Safe behind tinted glass in the limo, Marlowe relaxed back in the car seat and scratched the tip of her nose. “I’ve been dying to do that since I stepped off the plane. What a nightmare it must be for celebrities, to constantly be in a fishbowl with every move monitored by the news media.”
“Absolutely horrid. One would have to really be enthralled with a need for attention to appreciate such an invasion of privacy. There is some belief that the princess’s mental processes were affected by the constant hounding of the press, especially tabloid reporters like Smithers who can be very vicious about it.”
“You mentioned going to Mr. Trent’s chambers. I take it that’s his offices? We use the word chambers in reference to a judge’s office.”
“Quite right, chambers are a barrister’s office. A meeting’s been set up with members of the defense team.”
“I hope the papers aren’t calling it a ‘dream team.’”
Hall smiled. “Not yet, but I suppose they will turn to that phrase when there are less monumental details to report. The hiring of you by the princess is the current feeding frenzy.”

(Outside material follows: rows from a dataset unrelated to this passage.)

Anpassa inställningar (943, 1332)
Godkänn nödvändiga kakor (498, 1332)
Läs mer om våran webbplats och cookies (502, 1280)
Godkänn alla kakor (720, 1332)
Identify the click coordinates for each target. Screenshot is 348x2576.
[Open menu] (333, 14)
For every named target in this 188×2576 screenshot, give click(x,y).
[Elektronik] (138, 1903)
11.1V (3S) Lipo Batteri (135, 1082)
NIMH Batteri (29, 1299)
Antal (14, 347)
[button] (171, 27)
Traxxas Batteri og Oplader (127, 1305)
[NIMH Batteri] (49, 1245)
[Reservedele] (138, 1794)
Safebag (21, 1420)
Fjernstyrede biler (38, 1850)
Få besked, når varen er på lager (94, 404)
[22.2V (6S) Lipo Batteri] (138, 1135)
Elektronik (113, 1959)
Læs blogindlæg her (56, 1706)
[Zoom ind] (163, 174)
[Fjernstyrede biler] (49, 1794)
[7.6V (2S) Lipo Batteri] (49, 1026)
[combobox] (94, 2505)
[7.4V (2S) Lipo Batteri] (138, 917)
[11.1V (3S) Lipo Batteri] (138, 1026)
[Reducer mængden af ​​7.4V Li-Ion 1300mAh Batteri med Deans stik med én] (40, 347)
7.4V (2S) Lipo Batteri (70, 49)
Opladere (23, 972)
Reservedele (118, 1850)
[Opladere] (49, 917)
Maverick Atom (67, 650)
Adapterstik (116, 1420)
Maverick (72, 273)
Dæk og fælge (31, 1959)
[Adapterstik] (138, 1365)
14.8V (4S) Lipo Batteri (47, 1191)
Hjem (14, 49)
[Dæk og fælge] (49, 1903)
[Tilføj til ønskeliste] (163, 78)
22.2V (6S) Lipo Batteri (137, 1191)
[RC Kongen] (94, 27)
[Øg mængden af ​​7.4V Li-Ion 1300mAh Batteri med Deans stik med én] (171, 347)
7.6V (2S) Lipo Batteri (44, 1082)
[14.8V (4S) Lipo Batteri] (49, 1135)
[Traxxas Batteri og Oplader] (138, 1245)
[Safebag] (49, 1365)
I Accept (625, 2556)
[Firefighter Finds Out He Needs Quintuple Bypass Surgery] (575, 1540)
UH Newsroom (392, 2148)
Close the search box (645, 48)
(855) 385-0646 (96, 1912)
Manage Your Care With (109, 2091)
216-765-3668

Hall blushed a little at his comment. A very nice young man, she thought, and at the same time feeling old at thinking of a man only a few years younger than her as “young.”
“Philip, are you a solicitor or a barrister?”
He smiled. “American lawyers are always so curious about the distinction. Your attorneys are licensed in all matters.”
“True, but other than small-town lawyers who tend to do everything, American lawyers separate somewhat along the same lines. We have lawyers who do transactional-type work, contracts, wills, that sort of thing, and trial attorneys whose arena is the courtroom.”
“I am a barrister. Trent, of course, as lead counsel, is also a barrister. As you probably know, he’s one of the most respected attorneys in Britain.”
She had never spoken to Trent, nor heard of him until the
story about the killing hit the news and stayed there. That the princess had hired one of the leading attorneys in her own country wasn’t a surprise. Marlowe had been hired directly by the princess, though an American friend of the princess made all of the arrangements. Other than a telephone conversation in which the princess confirmed that she wished to employ her as part of the defense team, Marlowe had not spoken to anyone directly connected to the case.
It was strange that she was hired by the princess when the woman already had attorneys working for her—but that was just one card in a crazy deck. The fact that the princess reached across the Atlantic to hire an American lawyer when Britain had outstanding attorneys, and had chosen one who had some notoriety in her own right, were also wild cards.
“Our office is taking care of the arrangements to have you appear ad hoc in the matter,” Hall said.
Ad hoc was a legal principle that gave judges the right to permit attorneys not licensed in their jurisdiction to appear before their courts. Thus a California judge could permit a New York attorney to practice before a California court for the limited purpose of representing a particular client. Usually, the out-of-state lawyer had to associate a local attorney in the matter. In this case, an attorney licensed in one country was requesting the right to appear as trial counsel in an entirely different country.
“It’s a bit unusual,” Hall said, “but since you are an attorney from a common-law country with similar procedures and rules of evidence, we believe no serious obstacle will be raised. The fact that Anthony Trent will be lead counsel will clinch it, of course.”
Marlowe let the “lead counsel” remark pass. She intended to cooperate fully with Trent and the princess’s other British lawyers, but she had made it clear in her brief conversation with the princess that she would only come aboard if she had the last say on the defense. Marlowe was not a team player. Teams were committees and her feeling about committees was summed up by someone’s observation that a giraffe was a horse designed by a committee—or was it a camel?